Across Erasmus+ and most national student mobility programmes, women consistently outnumber men by roughly three to two. This gap has been stable for more than a decade and applies to internship mobility just as it does to study exchanges. The data is unambiguous. What it means for institutional strategy is not.

For university international offices, government mobility programme managers, and HR directors engaging with international placement pipelines, the gender composition of international mobility has practical consequences: for programme design, for widening participation targets, and for the downstream outcomes of students who do and do not go abroad. This analysis draws on longitudinal European data and peer-reviewed research to examine what we actually know about the gender gap in international internships.

Key Takeaways

  • Approximately 60% of Erasmus+ participants have been female for more than a decade, a ratio that applies equally to traineeship (internship) and study mobility. The female majority is not a study-exchange phenomenon.
  • STEM fields are the exception: male students are disproportionately represented in international mobility in engineering, technology, and the physical sciences, reversing the overall pattern.
  • The gender gap in participation does not translate into equal outcomes. Research suggests international internships and study abroad have different career effects for men and women, particularly in STEM career pathways.
  • European higher education produces more female than male graduates overall (approximately 58% female), which partly explains, but does not fully account for, the 60-40 split in mobility participation.
~60% of Erasmus+ participants are female, consistently since 2008
1.4M total Erasmus+ participants in 2024
58% of European university graduates are female

1. The Female Majority: A Stable, System-Wide Pattern

The most striking feature of European student mobility data is not the gap itself: it is how stable it has been. Research published in PLOS One analysed Erasmus programme data going back to the early years of the scheme and found female students consistently represented approximately 61% of participants. A decade later, data from the European Commission and the data.europa.eu platform confirm the same ratio holds through 2024, with female participation at around 60% across the full programme spanning more than 1.4 million annual participants.

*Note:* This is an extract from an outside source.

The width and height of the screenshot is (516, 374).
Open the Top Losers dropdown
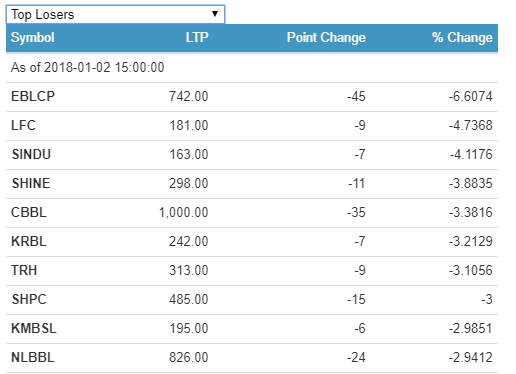pyautogui.click(x=115, y=14)
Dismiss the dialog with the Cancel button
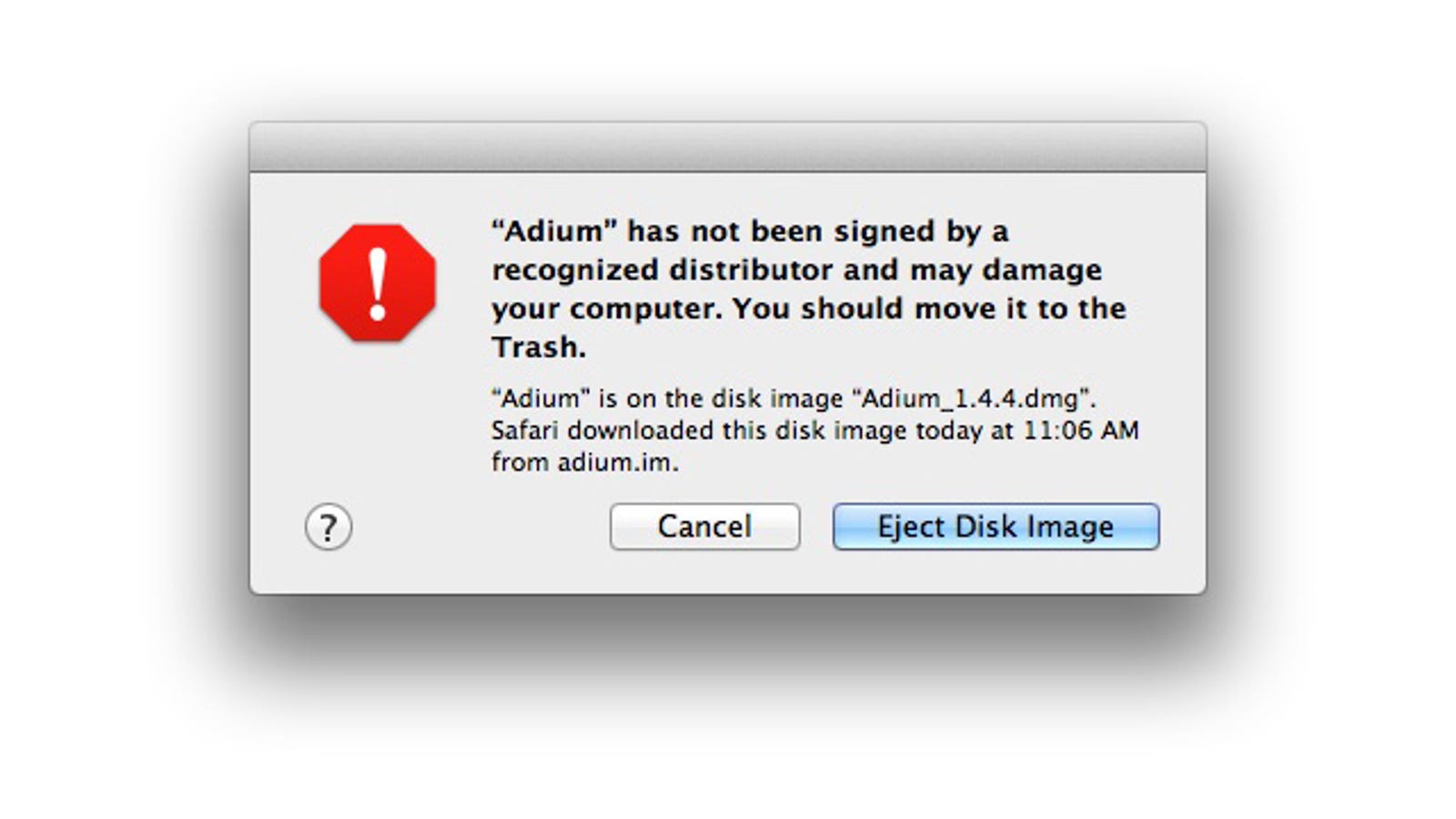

This is not a gap that has been closing. A 2022 analysis by Di Pietro, published in Higher Education Quarterly, tracked changes in the study-abroad gender gap across 17 European countries and found only a mild trend towards reduction. The underlying structural conditions that produce female over-representation in international mobility have remained largely intact despite significant changes in the higher education landscape over the same period, including near-universal digital access, COVID-19 disruption, and substantial expansion of the Erasmus+ budget.

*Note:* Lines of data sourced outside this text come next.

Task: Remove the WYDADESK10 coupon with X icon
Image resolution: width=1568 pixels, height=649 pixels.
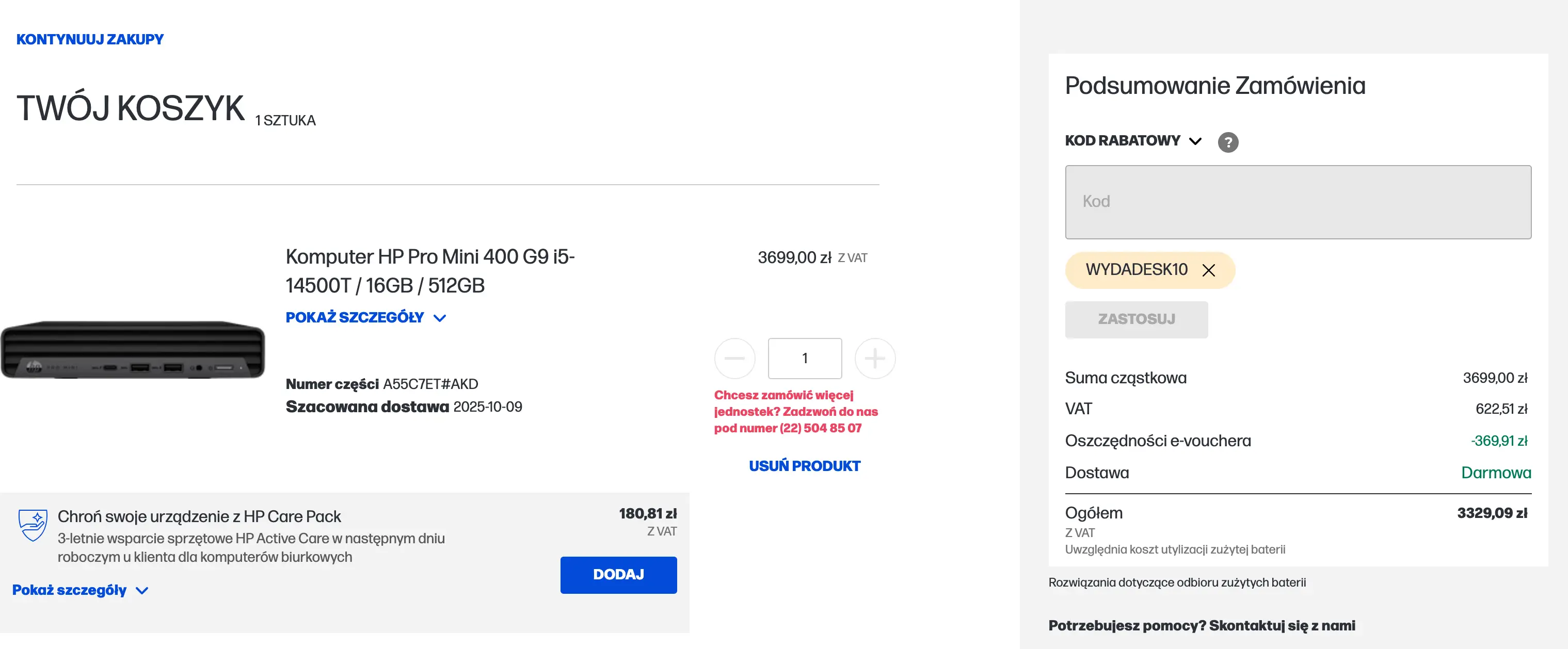Action: [x=1208, y=270]
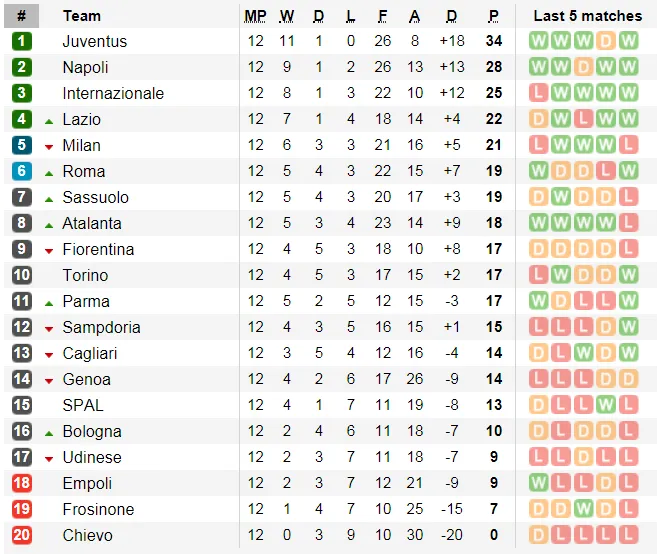The width and height of the screenshot is (657, 554).
Task: Click Juventus' orange D draw badge
Action: click(605, 41)
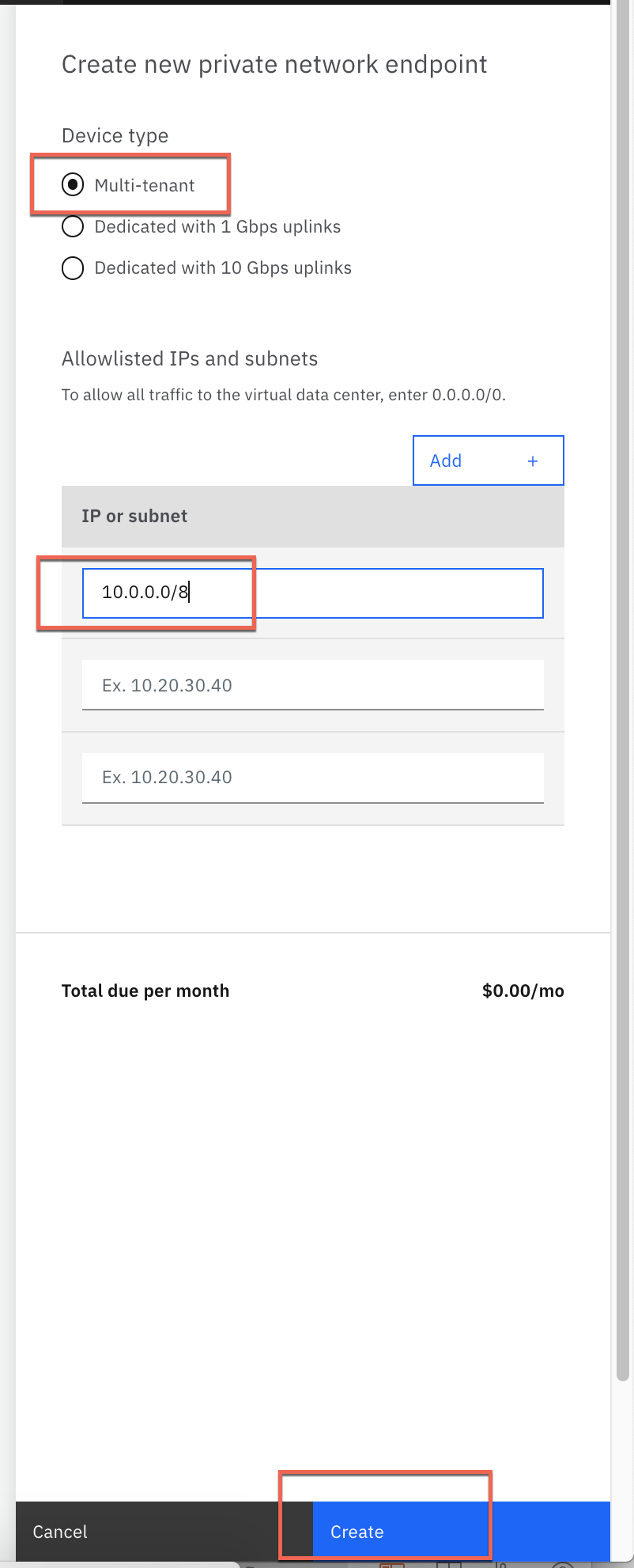Click the "IP or subnet" column header
This screenshot has height=1568, width=634.
click(x=134, y=517)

Erasmus+ Gender Balance, 2024 (approximate)
60% Female
40% Male
Female Male

Comparing this figure to the broader higher education context is instructive. Approximately 58% of university graduates in the EU are female, which means women are not simply over-represented in higher education and dragging up their share of mobility participants proportionally. Female students are participating in Erasmus+ at a rate modestly above what their share of the student population would predict. The gender gap in mobility is real, if smaller than it sometimes appears at first reading.

2. Does the Gap Hold for Internships Specifically?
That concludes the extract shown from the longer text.